◆ Work task: All entries should be printed precisely as written.

◆ Given data:

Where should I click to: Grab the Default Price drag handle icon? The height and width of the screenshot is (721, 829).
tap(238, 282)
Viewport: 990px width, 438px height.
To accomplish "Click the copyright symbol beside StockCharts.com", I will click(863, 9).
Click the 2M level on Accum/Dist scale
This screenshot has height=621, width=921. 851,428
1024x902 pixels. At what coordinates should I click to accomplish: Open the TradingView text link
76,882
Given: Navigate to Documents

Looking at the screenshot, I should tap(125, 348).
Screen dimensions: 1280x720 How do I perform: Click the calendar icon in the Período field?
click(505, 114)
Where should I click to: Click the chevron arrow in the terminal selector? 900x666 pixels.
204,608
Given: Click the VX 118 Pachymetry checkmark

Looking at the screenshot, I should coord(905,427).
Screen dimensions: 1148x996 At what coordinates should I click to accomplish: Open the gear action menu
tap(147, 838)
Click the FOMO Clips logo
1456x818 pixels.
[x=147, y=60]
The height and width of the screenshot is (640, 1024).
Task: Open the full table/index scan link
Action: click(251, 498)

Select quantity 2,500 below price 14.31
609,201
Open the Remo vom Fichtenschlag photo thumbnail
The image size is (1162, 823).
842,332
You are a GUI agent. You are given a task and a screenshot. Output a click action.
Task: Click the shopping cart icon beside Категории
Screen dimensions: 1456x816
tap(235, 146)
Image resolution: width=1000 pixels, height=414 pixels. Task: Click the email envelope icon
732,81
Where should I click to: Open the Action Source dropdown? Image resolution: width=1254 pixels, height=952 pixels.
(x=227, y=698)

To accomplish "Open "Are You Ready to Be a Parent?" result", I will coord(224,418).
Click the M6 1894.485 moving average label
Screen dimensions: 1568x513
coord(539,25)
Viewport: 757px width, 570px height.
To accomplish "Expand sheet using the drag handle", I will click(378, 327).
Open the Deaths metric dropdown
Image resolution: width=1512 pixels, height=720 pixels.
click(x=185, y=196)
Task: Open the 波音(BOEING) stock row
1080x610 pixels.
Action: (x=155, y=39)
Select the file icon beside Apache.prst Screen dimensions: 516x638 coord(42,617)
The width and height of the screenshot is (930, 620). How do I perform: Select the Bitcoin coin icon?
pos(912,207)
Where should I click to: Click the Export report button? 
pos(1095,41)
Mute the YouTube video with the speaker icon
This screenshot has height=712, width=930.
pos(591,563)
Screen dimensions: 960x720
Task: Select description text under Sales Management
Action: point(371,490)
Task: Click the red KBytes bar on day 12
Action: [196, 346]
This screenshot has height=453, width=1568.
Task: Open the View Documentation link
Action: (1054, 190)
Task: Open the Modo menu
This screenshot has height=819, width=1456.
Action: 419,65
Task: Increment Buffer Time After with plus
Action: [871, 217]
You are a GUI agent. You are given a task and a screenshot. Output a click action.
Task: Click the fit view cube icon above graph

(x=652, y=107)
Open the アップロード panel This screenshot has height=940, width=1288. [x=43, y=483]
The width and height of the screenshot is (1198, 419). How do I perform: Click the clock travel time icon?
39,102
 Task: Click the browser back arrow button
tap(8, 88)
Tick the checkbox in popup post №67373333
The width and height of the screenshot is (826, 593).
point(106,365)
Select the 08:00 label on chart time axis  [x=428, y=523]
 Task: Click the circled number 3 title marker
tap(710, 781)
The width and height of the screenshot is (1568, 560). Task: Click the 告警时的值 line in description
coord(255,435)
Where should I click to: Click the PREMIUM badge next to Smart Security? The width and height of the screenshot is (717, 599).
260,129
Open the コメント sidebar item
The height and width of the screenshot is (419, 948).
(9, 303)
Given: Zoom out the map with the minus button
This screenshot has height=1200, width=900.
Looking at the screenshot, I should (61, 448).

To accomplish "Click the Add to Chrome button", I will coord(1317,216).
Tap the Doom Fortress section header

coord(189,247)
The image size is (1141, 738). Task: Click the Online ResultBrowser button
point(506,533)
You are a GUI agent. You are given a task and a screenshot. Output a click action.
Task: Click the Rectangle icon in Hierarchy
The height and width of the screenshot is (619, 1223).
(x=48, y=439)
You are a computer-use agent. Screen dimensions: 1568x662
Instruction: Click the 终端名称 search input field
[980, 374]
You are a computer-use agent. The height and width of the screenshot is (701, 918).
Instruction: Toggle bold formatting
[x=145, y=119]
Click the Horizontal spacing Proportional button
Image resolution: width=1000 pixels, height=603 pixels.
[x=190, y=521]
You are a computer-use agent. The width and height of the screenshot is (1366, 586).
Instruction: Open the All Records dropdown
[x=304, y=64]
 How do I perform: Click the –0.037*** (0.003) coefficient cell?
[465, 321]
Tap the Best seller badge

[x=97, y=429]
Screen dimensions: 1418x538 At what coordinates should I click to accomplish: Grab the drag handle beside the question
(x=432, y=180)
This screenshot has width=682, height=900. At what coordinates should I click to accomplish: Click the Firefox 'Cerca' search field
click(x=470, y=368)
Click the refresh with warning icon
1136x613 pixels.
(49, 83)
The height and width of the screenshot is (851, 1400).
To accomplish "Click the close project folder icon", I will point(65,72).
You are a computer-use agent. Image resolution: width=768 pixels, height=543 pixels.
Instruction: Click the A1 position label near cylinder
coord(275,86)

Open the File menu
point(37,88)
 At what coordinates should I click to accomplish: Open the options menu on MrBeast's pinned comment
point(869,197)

◆ Worked solution:
Where should I click to: Grab the Default Price drag handle icon? The height and width of the screenshot is (721, 829).
tap(238, 282)
Viewport: 990px width, 438px height.
To accomplish "Click the copyright symbol beside StockCharts.com", I will click(863, 9).
Click the 2M level on Accum/Dist scale
This screenshot has height=621, width=921. 851,428
1024x902 pixels. At what coordinates should I click to accomplish: Open the TradingView text link
76,882
Given: Navigate to Documents

Looking at the screenshot, I should tap(125, 348).
Screen dimensions: 1280x720 How do I perform: Click the calendar icon in the Período field?
click(505, 114)
Where should I click to: Click the chevron arrow in the terminal selector? 900x666 pixels.
204,608
Given: Click the VX 118 Pachymetry checkmark

Looking at the screenshot, I should coord(905,427).
Screen dimensions: 1148x996 At what coordinates should I click to accomplish: Open the gear action menu
tap(147, 838)
Click the FOMO Clips logo
1456x818 pixels.
[x=147, y=60]
The height and width of the screenshot is (640, 1024).
Task: Open the full table/index scan link
Action: click(251, 498)

Select quantity 2,500 below price 14.31
609,201
Open the Remo vom Fichtenschlag photo thumbnail
The image size is (1162, 823).
842,332
You are a GUI agent. You are given a task and a screenshot. Output a click action.
Task: Click the shopping cart icon beside Категории
Screen dimensions: 1456x816
tap(235, 146)
Image resolution: width=1000 pixels, height=414 pixels. Task: Click the email envelope icon
732,81
Where should I click to: Open the Action Source dropdown? Image resolution: width=1254 pixels, height=952 pixels.
(x=227, y=698)

To accomplish "Open "Are You Ready to Be a Parent?" result", I will coord(224,418).
Click the M6 1894.485 moving average label
Screen dimensions: 1568x513
coord(539,25)
Viewport: 757px width, 570px height.
To accomplish "Expand sheet using the drag handle", I will click(378, 327).
Open the Deaths metric dropdown
Image resolution: width=1512 pixels, height=720 pixels.
click(x=185, y=196)
Task: Open the 波音(BOEING) stock row
1080x610 pixels.
Action: (x=155, y=39)
Select the file icon beside Apache.prst Screen dimensions: 516x638 coord(42,617)
The width and height of the screenshot is (930, 620). How do I perform: Select the Bitcoin coin icon?
pos(912,207)
Where should I click to: Click the Export report button? 
pos(1095,41)
Mute the YouTube video with the speaker icon
This screenshot has height=712, width=930.
pos(591,563)
Screen dimensions: 960x720
Task: Select description text under Sales Management
Action: point(371,490)
Task: Click the red KBytes bar on day 12
Action: [196, 346]
This screenshot has height=453, width=1568.
Task: Open the View Documentation link
Action: (1054, 190)
Task: Open the Modo menu
This screenshot has height=819, width=1456.
Action: 419,65
Task: Increment Buffer Time After with plus
Action: [871, 217]
You are a GUI agent. You are given a task and a screenshot. Output a click action.
Task: Click the fit view cube icon above graph

(x=652, y=107)
Open the アップロード panel This screenshot has height=940, width=1288. [x=43, y=483]
The width and height of the screenshot is (1198, 419). How do I perform: Click the clock travel time icon?
39,102
 Task: Click the browser back arrow button
tap(8, 88)
Tick the checkbox in popup post №67373333
The width and height of the screenshot is (826, 593).
point(106,365)
Select the 08:00 label on chart time axis  [x=428, y=523]
 Task: Click the circled number 3 title marker
tap(710, 781)
The width and height of the screenshot is (1568, 560). Task: Click the 告警时的值 line in description
coord(255,435)
Where should I click to: Click the PREMIUM badge next to Smart Security? The width and height of the screenshot is (717, 599).
260,129
Open the コメント sidebar item
The height and width of the screenshot is (419, 948).
(9, 303)
Given: Zoom out the map with the minus button
This screenshot has height=1200, width=900.
Looking at the screenshot, I should (61, 448).

To accomplish "Click the Add to Chrome button", I will coord(1317,216).
Tap the Doom Fortress section header

coord(189,247)
The image size is (1141, 738). Task: Click the Online ResultBrowser button
point(506,533)
You are a GUI agent. You are given a task and a screenshot. Output a click action.
Task: Click the Rectangle icon in Hierarchy
The height and width of the screenshot is (619, 1223).
(x=48, y=439)
You are a computer-use agent. Screen dimensions: 1568x662
Instruction: Click the 终端名称 search input field
[980, 374]
You are a computer-use agent. The height and width of the screenshot is (701, 918).
Instruction: Toggle bold formatting
[x=145, y=119]
Click the Horizontal spacing Proportional button
Image resolution: width=1000 pixels, height=603 pixels.
[x=190, y=521]
You are a computer-use agent. The width and height of the screenshot is (1366, 586).
Instruction: Open the All Records dropdown
[x=304, y=64]
 How do I perform: Click the –0.037*** (0.003) coefficient cell?
[465, 321]
Tap the Best seller badge

[x=97, y=429]
Screen dimensions: 1418x538 At what coordinates should I click to accomplish: Grab the drag handle beside the question
(x=432, y=180)
This screenshot has width=682, height=900. At what coordinates should I click to accomplish: Click the Firefox 'Cerca' search field
click(x=470, y=368)
Click the refresh with warning icon
1136x613 pixels.
(49, 83)
The height and width of the screenshot is (851, 1400).
To accomplish "Click the close project folder icon", I will point(65,72).
You are a computer-use agent. Image resolution: width=768 pixels, height=543 pixels.
Instruction: Click the A1 position label near cylinder
coord(275,86)

Open the File menu
point(37,88)
 At what coordinates should I click to accomplish: Open the options menu on MrBeast's pinned comment
point(869,197)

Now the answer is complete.